Defining the Six Most Common Internship Types
Posted by The Editors on May 3, 2011
A student on the make for an internship can't go wrong learning the key terms of the trade. You'll sound more informed and focused if you can describe to potential employers exactly what kind of experience you want.
And, if you're aware of the different ways an internship experience can be structured, you'll be better able to judge which internships you will enjoy and profit from the most.
To get you started, we've compiled a quick guide to the six most common types of internships. Use these descriptions to focus your search for an internship and decide which ones would most benefit you.
Cooperative Education (co-op)
A co-op is a three-way partnership between a student, an employer, and a college or university. It allows students to integrate work experience into their academic studies for credit. Many colleges endorse cooperative education by partnering with a variety of employers to provide career-related opportunities.
Participating students work in jobs that relate to their majors. For example, if you are studying animal behavior or zoology, you might be able to get a part-time job at your local zoo.
Fieldwork is an opportunity—most commonly used by students pursuing careers in science or sociology—to develop skills by observing, recording, mapping, and interpreting data. Research may be limited to one subject, like gorilla behavior or business protocol, or may encompass a number of different, limited topics.
Fieldwork is often cited as one of the best ways to put the theories that you learn in the classroom to a practical test.
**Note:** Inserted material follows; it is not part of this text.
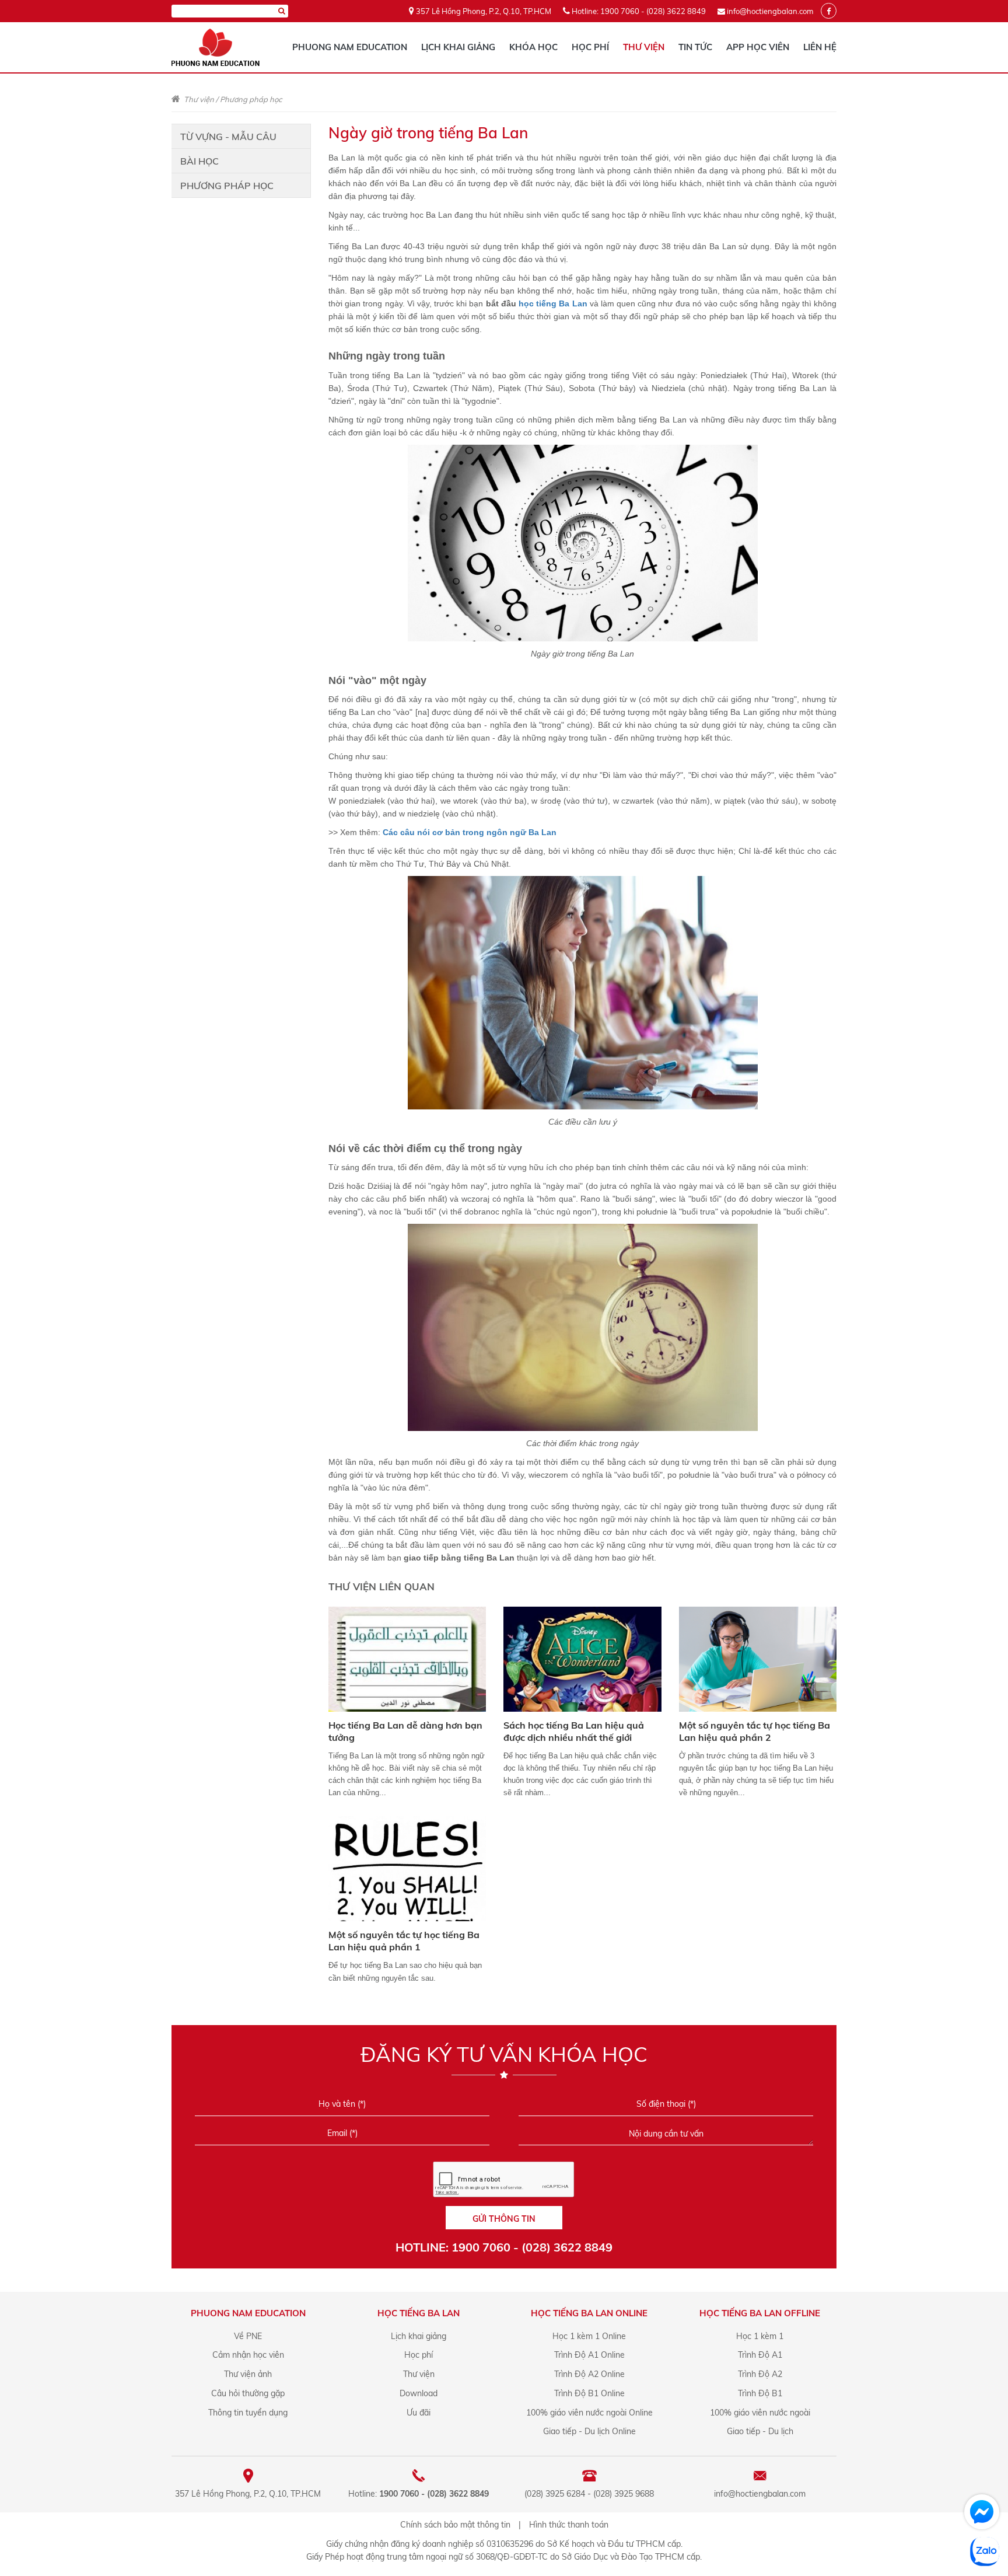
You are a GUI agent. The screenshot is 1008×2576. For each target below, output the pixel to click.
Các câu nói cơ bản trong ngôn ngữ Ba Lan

The best fieldwork experiences combine supervision and education (lectures, note-taking, and directed observation) with independent research practica (designing a research methodology, collecting and recording data, and drawing conclusions that result in the acceptance or rejection of an original hypothesis).
Practica offer students the chance to apply their academic experience to a real-world project. Students work in teams or individually under the joint supervision of an employer and an academic adviser. Practica increase your standing in the job or graduate-school market and facilitate networking with professionals in your field of interest.
A sample practicum might assign a group of MBA students to a semester-long project sponsored by a consulting firm and supervised by a faculty member.
To set up a practicum, you meet with your academic advisor or department head and target sites that are tailored to your personal, educational, and career goals. One senior management consultant says, "There is no substitute for experience. The practicum program assists students in preparing for their transition to the business world. It gives them a valuable edge over their peers in today's competitive marketplace."
Practica offer employers a valuable resource for short-term project needs and inject the refreshing perspective of tomorrow's young professionals." Some popular practicum sites include the American Bar Association, American Civil Liberties Union, KPMG Peat Marwick, AT Kearney, Baxter Healthcare, and Children's Memorial Hospital.
Service learning allows you to work in organized service within a community. You might work in an elementary school, secondary school, institution of higher learning, or community service program.
Service learning is usually structured as a three step process in which students outline their proposed service term and objectives, perform the service work, and then present conclusions based on an analysis of their experiences.
Possible service learning projects might include working at a shelter for battered women, preserving native plants, designing a neighborhood playground, or assisting in a reading program at a local elementary school.
Externships are distinguished by their short duration. The student spends a short period of time (usually one to three weeks) observing and often working with professionals in their career field of choice. Students experience a typical day on the job and observe the work environment and demands of the career.
Externships enable you to investigate a career field without making a long-term commitment. They are most common in the legal and medical fields and are unpaid.
For pre-med students, externships usually involve shadowing a medical doctor in the emergency room or in a high-volume clinic. For first-year law students, legal externships are often a brief clerkship in which you handle documents and file petitions.
If you want to learn a highly skilled trade, and make money doing it, apprenticeships offer both practical experience and in-school training. Apprenticeships are paid and wages increase as the apprentice gains experience. Apprenticeships vary in length from one to five years.
Trades offering apprenticeships include horticulture, the culinary arts, electronics technology, graphic art, clothing design, jewelry and goldsmithing, and plumbing technology.